Submits one Swiss Army Knife job per chromosome to the DNAnexus Research Analysis Platform, each converting a UKB imputed BGEN file to PGEN format with a MAF > 0.01 filter applied via plink2. Jobs run in parallel across chromosomes.
Arguments
- chr
Integer vector. Chromosomes to process. Default:
1:22.- dest
Character scalar. RAP destination path for output PGEN files (e.g.

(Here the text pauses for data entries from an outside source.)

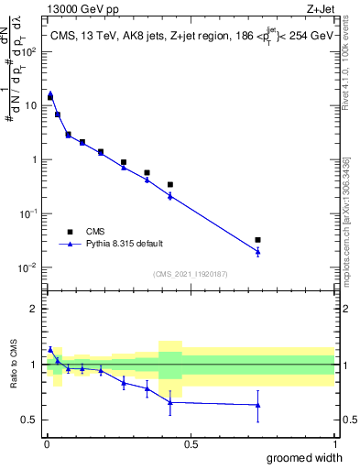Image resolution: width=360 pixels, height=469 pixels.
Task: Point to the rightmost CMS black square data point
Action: click(257, 240)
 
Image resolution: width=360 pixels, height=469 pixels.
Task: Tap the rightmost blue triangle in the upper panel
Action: click(257, 252)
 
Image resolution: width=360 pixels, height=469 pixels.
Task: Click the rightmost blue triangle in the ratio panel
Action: click(257, 405)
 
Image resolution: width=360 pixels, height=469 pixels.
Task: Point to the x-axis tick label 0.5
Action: click(190, 444)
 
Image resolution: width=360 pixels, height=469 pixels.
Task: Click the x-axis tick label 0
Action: click(46, 444)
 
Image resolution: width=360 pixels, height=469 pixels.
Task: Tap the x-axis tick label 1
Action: click(333, 444)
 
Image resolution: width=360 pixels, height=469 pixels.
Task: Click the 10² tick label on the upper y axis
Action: click(30, 51)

"/pgen/"). Must be specified explicitly.- maf
Numeric scalar. Minor allele frequency filter passed to plink2
--maf. Variants with MAF below this threshold are excluded. Default:0.01. Must be in(0, 0.5).- instance
Character scalar. Instance type preset:
"standard"or"large". See Details. Default:"standard".- priority
Character scalar. Job priority:
"low"or"high". Default:"low".
Value
A character vector of job IDs (one per chromosome), returned
invisibly. Failed submissions are NA. Use job_ls,
job_status, or job_wait to monitor progress.
Details
The function auto-generates the plink2 driver script, uploads it once to
the RAP project root (/) on RAP, then loops over chr submitting
one job per chromosome. A 500 ms pause between submissions prevents API
rate-limiting.
Output path is critical. The driver script writes plink2 output to
/home/dnanexus/out/out/ - the fixed path that Swiss Army Knife
auto-uploads to dest on completion. Output files per chromosome:
chr{N}_maf001.pgen/.pvar/.psam/.log.
Instance types:
"standard"mem2_ssd1_v2_x4: 4 cores, 12 GB RAM. Suitable for smaller chromosomes (roughly chr 17–22)."large"mem2_ssd2_v2_x8: 8 cores, 28 GB RAM, 640 GB SSD. Required for large chromosomes (roughly chr 1–16) where standard storage is insufficient.
Examples
if (FALSE) { # \dontrun{
# Test with chr22 first (smallest chromosome)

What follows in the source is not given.